The benefit is clarity. Instead of piecing rules together from multiple sources, you can see a full calculation in one place, helping you build a more accurate picture of potential inheritance tax liability without needing to work through the legislation yourself.

Our guarantees to you!

Based on the latest data

Updated regularly using trusted UK sources.

Always free to use

Open access for everyone with no sign-up or hidden costs.

Easy to use

Clear inputs, instant results, no confusion.

Your privacy is protected

We don’t collect or store any personal information.

Leaving a business and home to your children

Robert’s situation

Robert owns a manufacturing business valued at £2.4 million, a family home worth £800,000, and personal investments worth £400,000. His wife died five years ago and used only part of her inheritance tax allowances.

Robert plans to leave the business to his son and the home to his daughter. The remaining assets will be shared equally between them.

How inheritance tax applies

Because the business qualifies as a trading business, it qualifies for 100 percent business property relief. This means the entire £2.4 million business is exempt from inheritance tax.

That leaves £1.2 million of remaining assets within the scope of tax. This includes the home and the investments.

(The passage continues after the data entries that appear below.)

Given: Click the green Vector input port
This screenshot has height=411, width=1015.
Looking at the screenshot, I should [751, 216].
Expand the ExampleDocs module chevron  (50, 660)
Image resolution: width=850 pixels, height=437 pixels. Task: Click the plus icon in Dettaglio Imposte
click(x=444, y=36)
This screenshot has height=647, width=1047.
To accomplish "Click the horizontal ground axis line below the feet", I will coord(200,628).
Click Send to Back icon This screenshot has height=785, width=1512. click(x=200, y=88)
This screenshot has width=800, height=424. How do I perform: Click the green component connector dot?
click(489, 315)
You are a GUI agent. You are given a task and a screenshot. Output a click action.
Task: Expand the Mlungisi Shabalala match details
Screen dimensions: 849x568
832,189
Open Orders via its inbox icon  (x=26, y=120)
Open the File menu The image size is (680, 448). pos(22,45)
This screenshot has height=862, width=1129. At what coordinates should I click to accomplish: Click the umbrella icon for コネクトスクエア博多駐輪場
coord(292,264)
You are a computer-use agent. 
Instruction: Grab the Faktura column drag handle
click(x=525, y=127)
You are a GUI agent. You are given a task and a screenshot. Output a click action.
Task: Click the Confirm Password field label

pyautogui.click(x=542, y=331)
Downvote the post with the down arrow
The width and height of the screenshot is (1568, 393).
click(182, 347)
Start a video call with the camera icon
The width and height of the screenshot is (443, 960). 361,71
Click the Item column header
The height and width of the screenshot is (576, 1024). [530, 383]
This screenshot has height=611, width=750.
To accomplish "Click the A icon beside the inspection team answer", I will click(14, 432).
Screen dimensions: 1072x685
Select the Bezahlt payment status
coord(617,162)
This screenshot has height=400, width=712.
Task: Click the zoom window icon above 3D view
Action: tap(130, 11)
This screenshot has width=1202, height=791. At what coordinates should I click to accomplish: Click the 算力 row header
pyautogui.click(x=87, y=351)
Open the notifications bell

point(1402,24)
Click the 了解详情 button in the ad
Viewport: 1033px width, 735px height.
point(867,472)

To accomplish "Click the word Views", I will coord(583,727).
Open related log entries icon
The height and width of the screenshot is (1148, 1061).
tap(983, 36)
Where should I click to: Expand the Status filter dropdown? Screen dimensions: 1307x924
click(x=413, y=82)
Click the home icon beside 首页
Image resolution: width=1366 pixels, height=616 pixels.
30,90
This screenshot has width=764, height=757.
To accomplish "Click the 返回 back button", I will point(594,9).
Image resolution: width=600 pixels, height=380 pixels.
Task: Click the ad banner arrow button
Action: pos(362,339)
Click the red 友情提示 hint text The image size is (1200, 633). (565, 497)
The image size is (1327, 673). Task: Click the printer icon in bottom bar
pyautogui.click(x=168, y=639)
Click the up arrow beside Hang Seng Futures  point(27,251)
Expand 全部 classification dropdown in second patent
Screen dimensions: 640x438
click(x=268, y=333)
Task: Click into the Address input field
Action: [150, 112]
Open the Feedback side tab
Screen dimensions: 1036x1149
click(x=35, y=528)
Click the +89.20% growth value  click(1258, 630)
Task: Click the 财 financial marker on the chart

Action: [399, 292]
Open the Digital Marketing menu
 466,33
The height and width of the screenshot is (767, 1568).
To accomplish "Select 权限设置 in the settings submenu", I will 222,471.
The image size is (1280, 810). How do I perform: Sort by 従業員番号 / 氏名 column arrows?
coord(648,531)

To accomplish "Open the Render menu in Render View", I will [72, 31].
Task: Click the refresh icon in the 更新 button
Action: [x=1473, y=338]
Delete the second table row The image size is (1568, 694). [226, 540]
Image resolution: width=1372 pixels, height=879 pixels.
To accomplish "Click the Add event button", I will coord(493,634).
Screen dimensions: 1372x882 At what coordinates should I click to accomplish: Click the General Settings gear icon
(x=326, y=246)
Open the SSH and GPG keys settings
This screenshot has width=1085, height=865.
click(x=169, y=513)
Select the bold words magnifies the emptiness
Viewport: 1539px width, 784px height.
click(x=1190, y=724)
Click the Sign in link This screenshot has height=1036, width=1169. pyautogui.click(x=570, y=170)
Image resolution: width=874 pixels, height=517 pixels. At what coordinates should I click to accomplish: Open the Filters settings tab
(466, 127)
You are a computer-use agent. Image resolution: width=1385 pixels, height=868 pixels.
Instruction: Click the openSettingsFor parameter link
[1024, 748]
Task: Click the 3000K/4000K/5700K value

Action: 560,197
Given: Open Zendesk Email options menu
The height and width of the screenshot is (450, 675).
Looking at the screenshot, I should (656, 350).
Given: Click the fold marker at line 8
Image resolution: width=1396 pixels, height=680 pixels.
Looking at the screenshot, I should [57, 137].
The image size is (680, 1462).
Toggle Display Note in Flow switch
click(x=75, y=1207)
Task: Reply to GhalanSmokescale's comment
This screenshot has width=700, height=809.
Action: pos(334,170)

Robert is entitled to the standard nil-rate band of £325,000. He also qualifies for the residence nil-rate band of £175,000, because he is leaving his home to a direct descendant. In addition, he can use the unused portion of his wife’s allowances.

She only used £100,000 of her nil-rate band during her lifetime, so the remaining £225,000 is available to transfer. She did not use her residence nil-rate band, so the full £175,000 is also available.

Total tax-free allowances available

  • Robert’s nil-rate band: £325,000
  • Robert’s residence nil-rate band: £175,000
  • Wife’s unused nil-rate band: £225,000
  • Wife’s unused residence nil-rate band: £175,000
  • Combined total: £900,000

Tax calculation

  • Taxable estate after business relief: £1,200,000
  • Available allowances: £900,000
  • Taxable amount: £300,000
  • Inheritance tax due at 40 percent: £120,000

Summary

Although Robert’s total estate is worth £3.6 million, most of it is either exempt from tax or covered by allowances. The only tax charged is on the remaining assets that do not qualify for relief and that exceed the combined threshold. This example shows how inheritance tax liability depends not just on the total value of the estate, but also on how that value is made up and who receives it.

The impact of gifts made within seven years

Margaret’s situation

In 2018, Margaret gave £400,000 to her children. In 2021, she gave them a further £300,000. She dies in 2025 with £500,000 remaining in her estate.

She has not made any other gifts and has not used any of her inheritance tax allowances during her lifetime.

How inheritance tax applies

The gift made in 2018 took place more than seven years before her death, so it is fully exempt and ignored for tax purposes.

The 2021 gift was made four years before her death. It is within the seven-year window, so it is added back into her estate for tax purposes. This gift is treated as using her nil-rate band first.

Margaret’s nil-rate band is £325,000. The 2021 gift used up all of it, leaving only the residence nil-rate band available at death.

However, this can only apply if she owned a home and left it to direct descendants. In this example, we assume she does not qualify for the residence band.

Tax calculation

  • 2018 gift: Exempt (more than seven years before death)
  • 2021 gift: £300,000
  • Nil-rate band used up by 2021 gift: £300,000 of £325,000
  • Remaining nil-rate band at death: £25,000
  • Value of estate at death: £500,000
  • Taxable amount: £475,000
  • Inheritance tax at 40 percent: £190,000

Summary

Although Margaret gave most of her money away during her lifetime, the timing of the second gift means it used up her nil-rate band. This reduced the tax-free amount available on death.

Even though neither gift triggered tax at the time it was made, the 2021 gift affected how much of her remaining estate was taxable.

Gifts within seven years do not need to be large to create a tax charge later.